| The input |

◆ ◆ ◆ ◆

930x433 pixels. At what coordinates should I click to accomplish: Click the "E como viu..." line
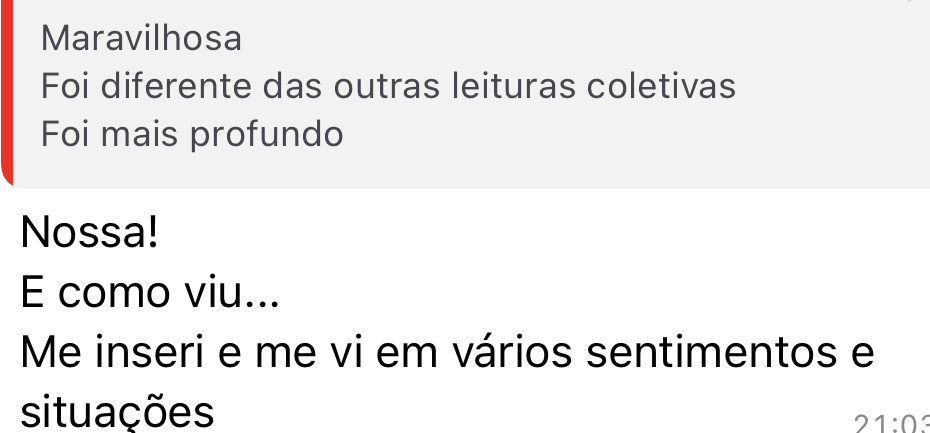pyautogui.click(x=150, y=294)
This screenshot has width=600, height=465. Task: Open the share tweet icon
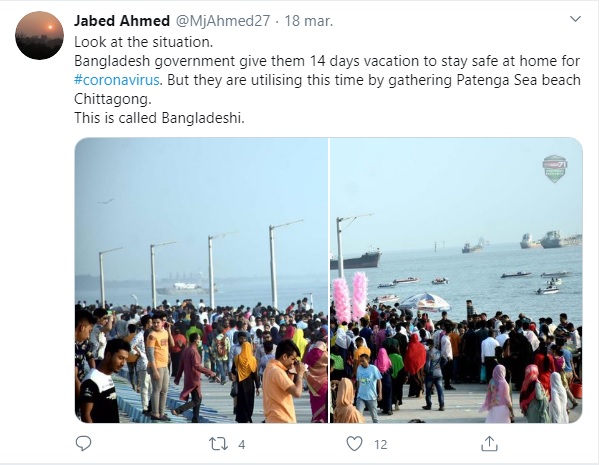coord(489,443)
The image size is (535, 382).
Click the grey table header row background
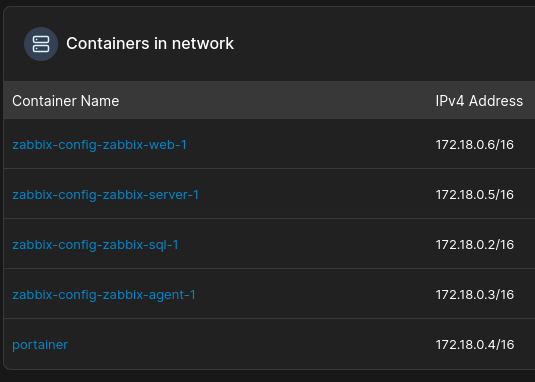[269, 100]
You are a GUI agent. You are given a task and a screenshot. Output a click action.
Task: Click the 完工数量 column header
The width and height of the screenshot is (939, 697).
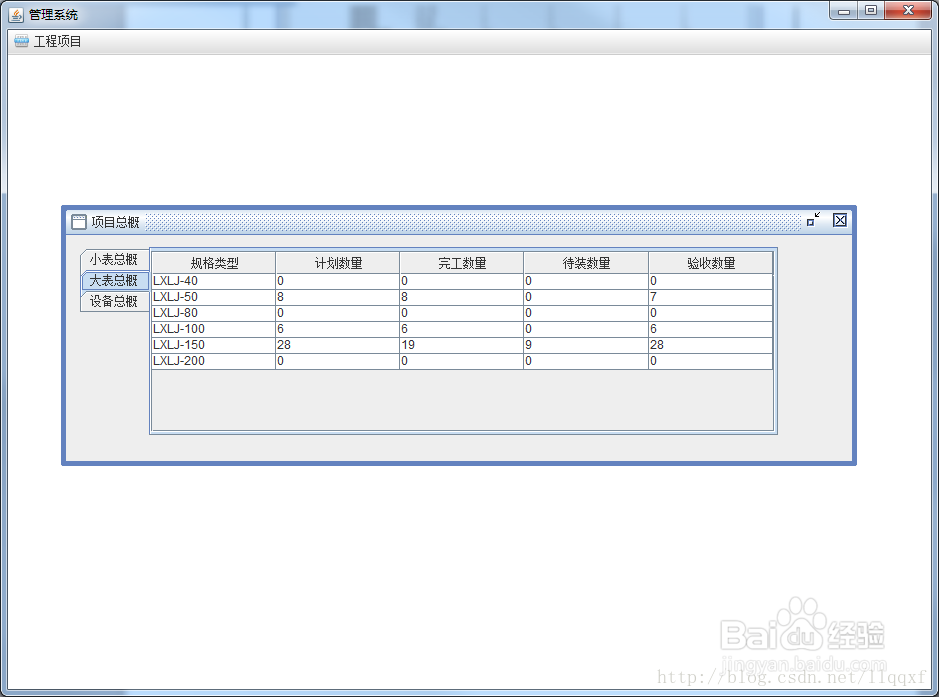click(460, 261)
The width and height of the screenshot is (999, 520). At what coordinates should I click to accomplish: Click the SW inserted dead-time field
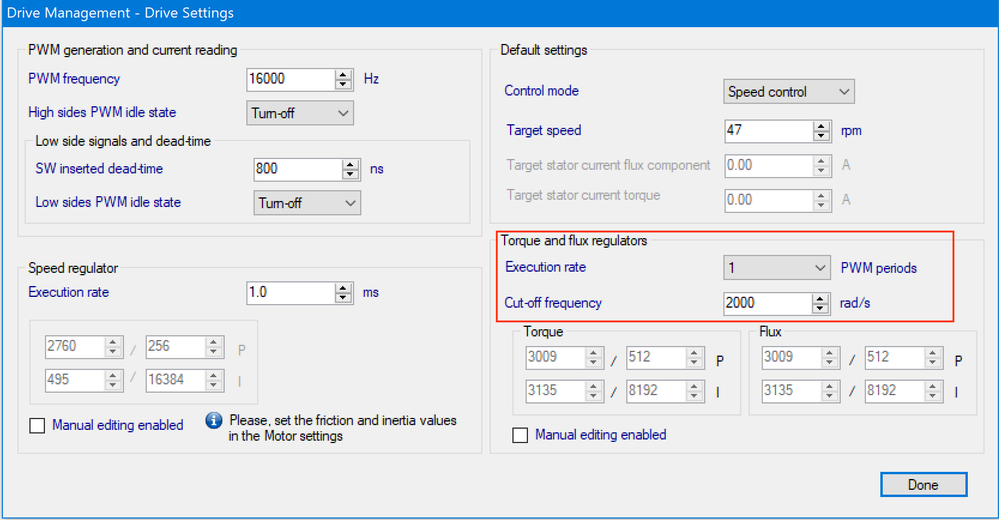tap(298, 169)
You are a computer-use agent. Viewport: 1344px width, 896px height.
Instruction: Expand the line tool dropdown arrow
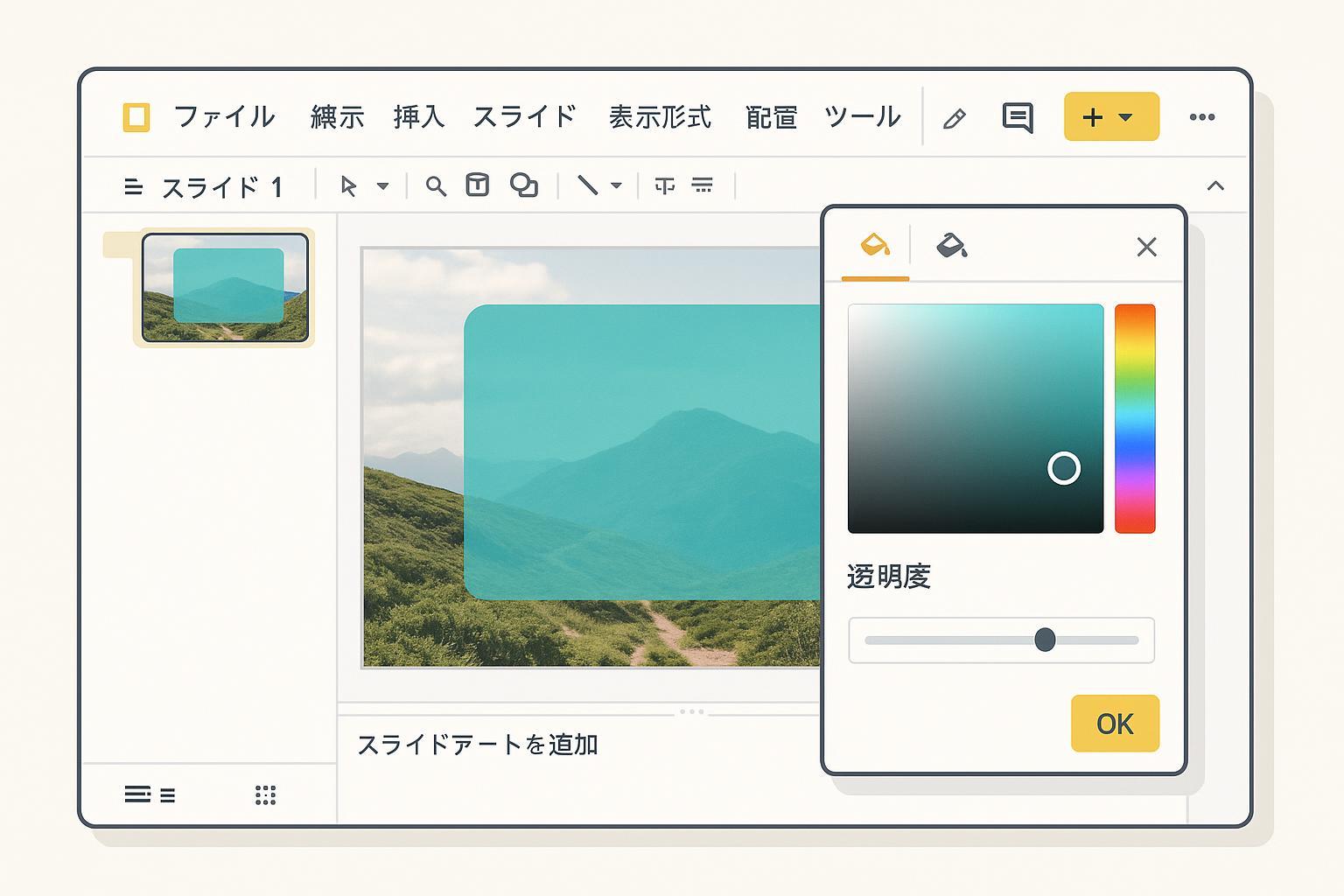coord(616,186)
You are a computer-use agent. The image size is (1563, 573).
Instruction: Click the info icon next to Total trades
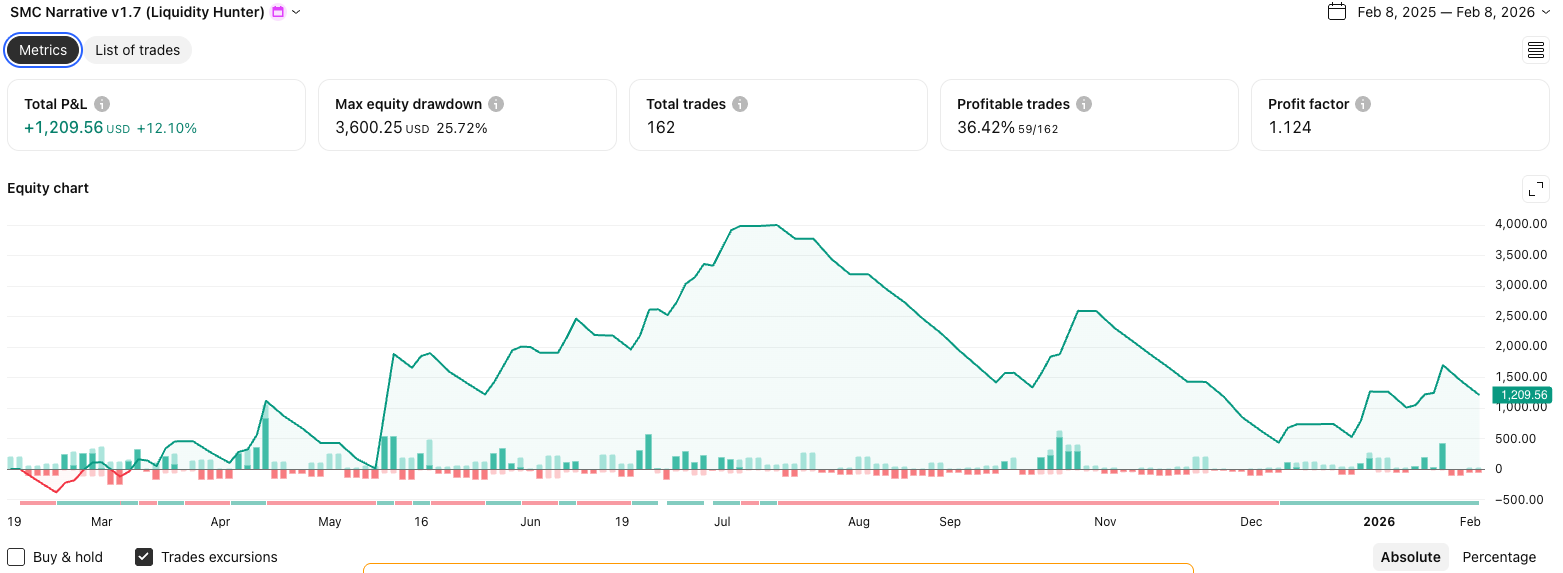(x=740, y=104)
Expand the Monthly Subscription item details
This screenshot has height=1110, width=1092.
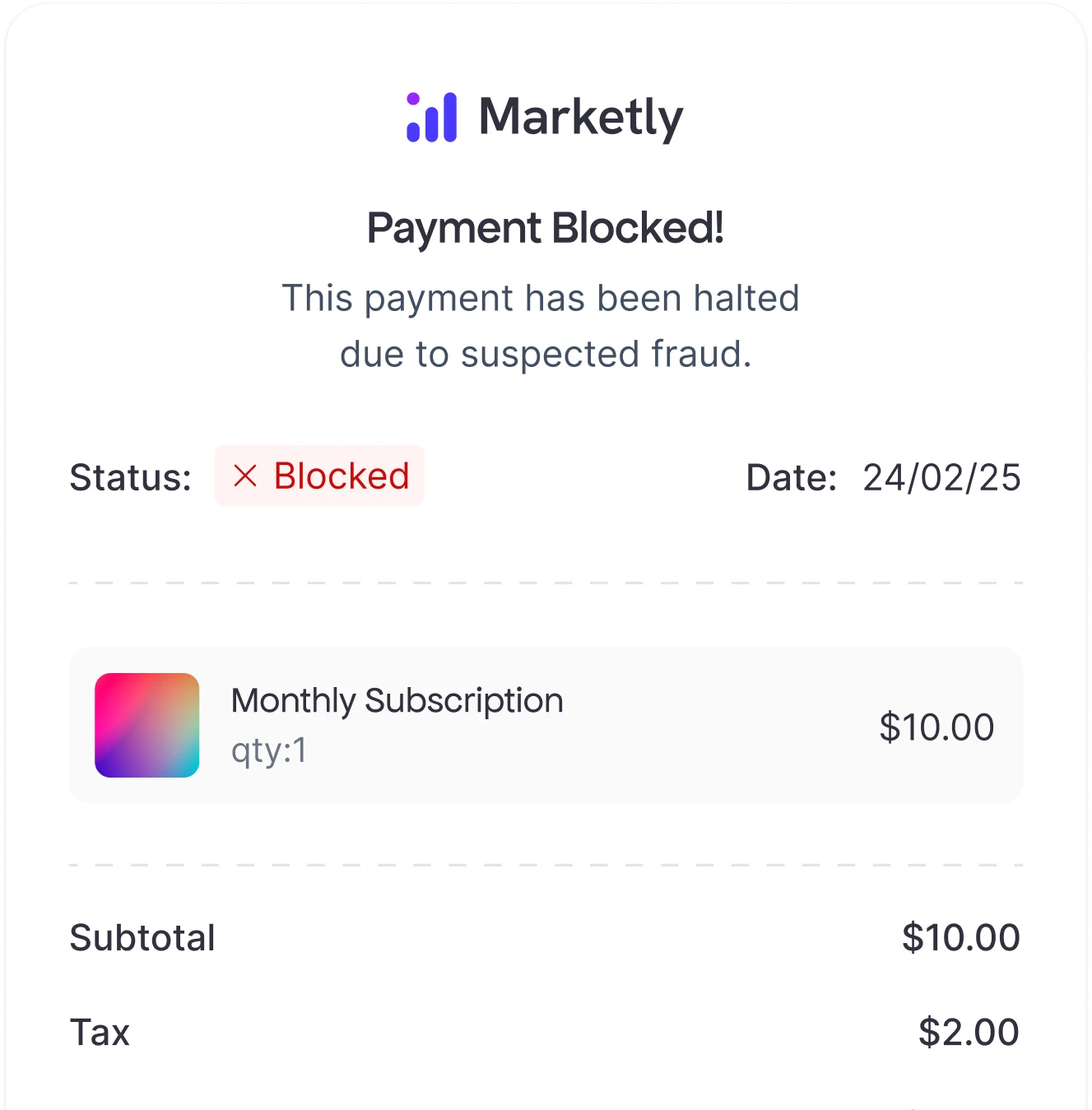coord(397,701)
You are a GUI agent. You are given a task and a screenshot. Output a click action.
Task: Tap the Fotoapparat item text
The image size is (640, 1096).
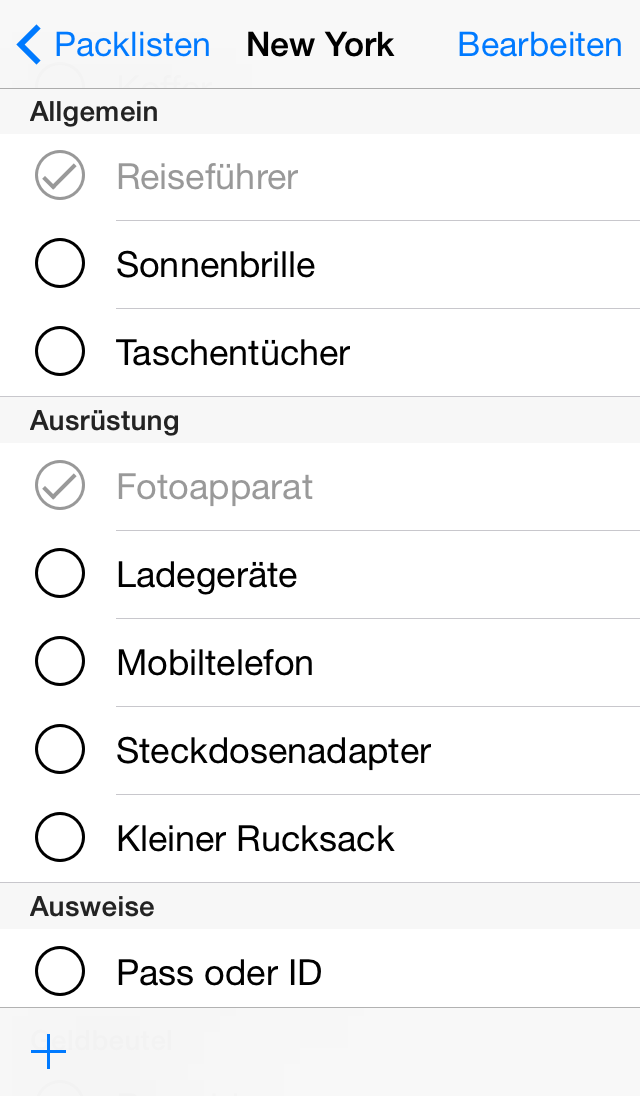(x=215, y=487)
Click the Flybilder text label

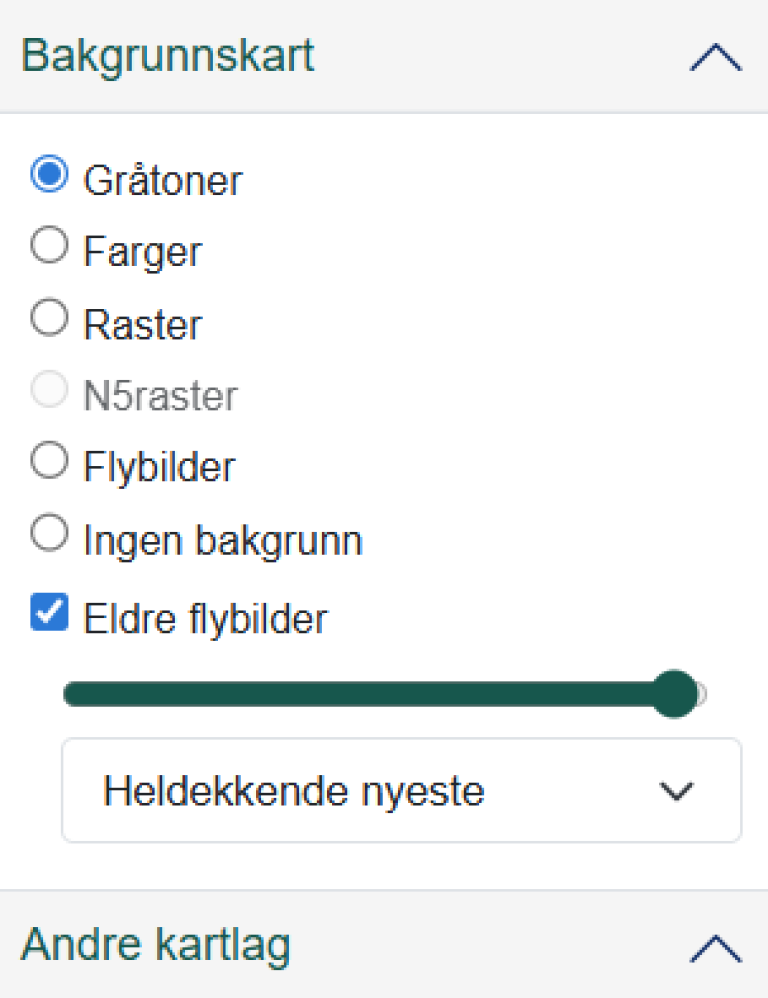click(x=159, y=467)
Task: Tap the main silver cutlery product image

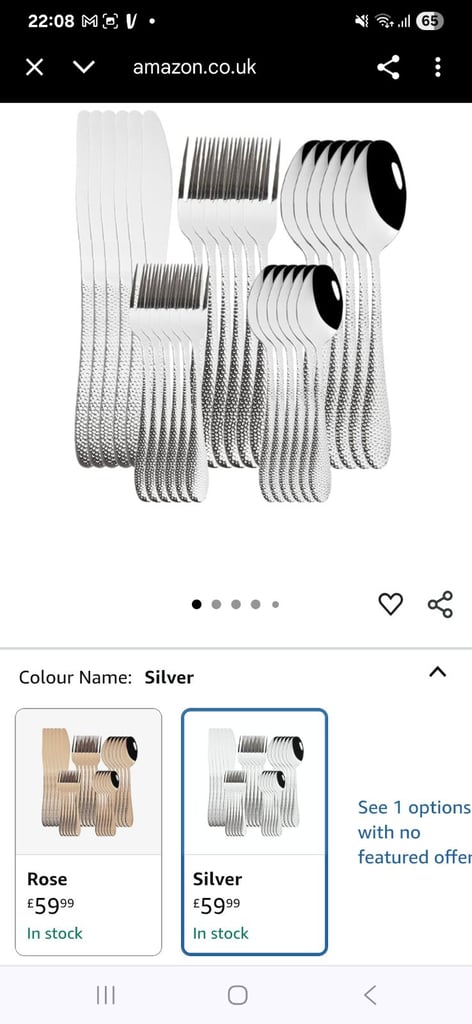Action: (240, 306)
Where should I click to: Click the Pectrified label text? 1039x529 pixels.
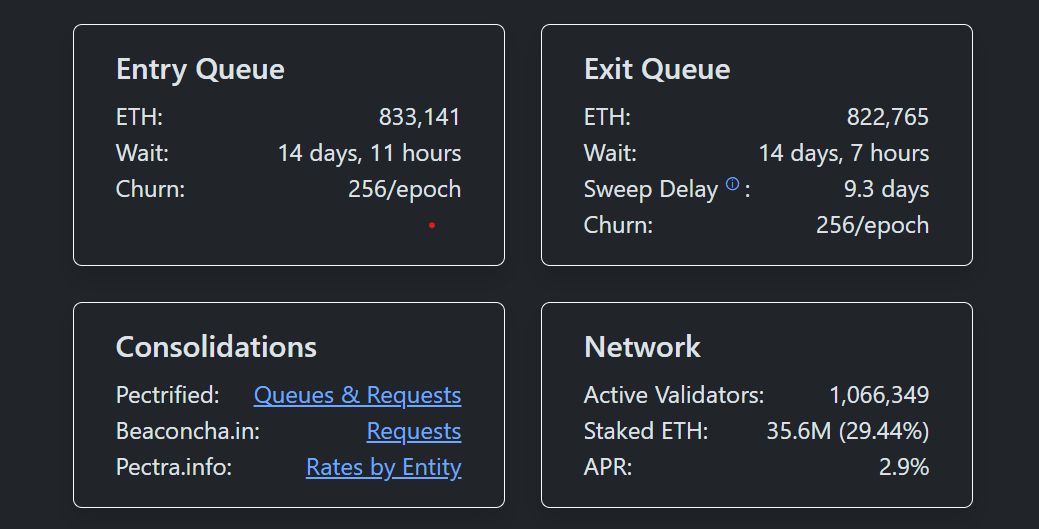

◆ ◆ ◆ ◆

| Aim of the task |
Where a line of the entries contains the word "item", copy that line.

| Completed exercise |
Expand the Monthly Subscription item details
Task: Tap the Fotoapparat item text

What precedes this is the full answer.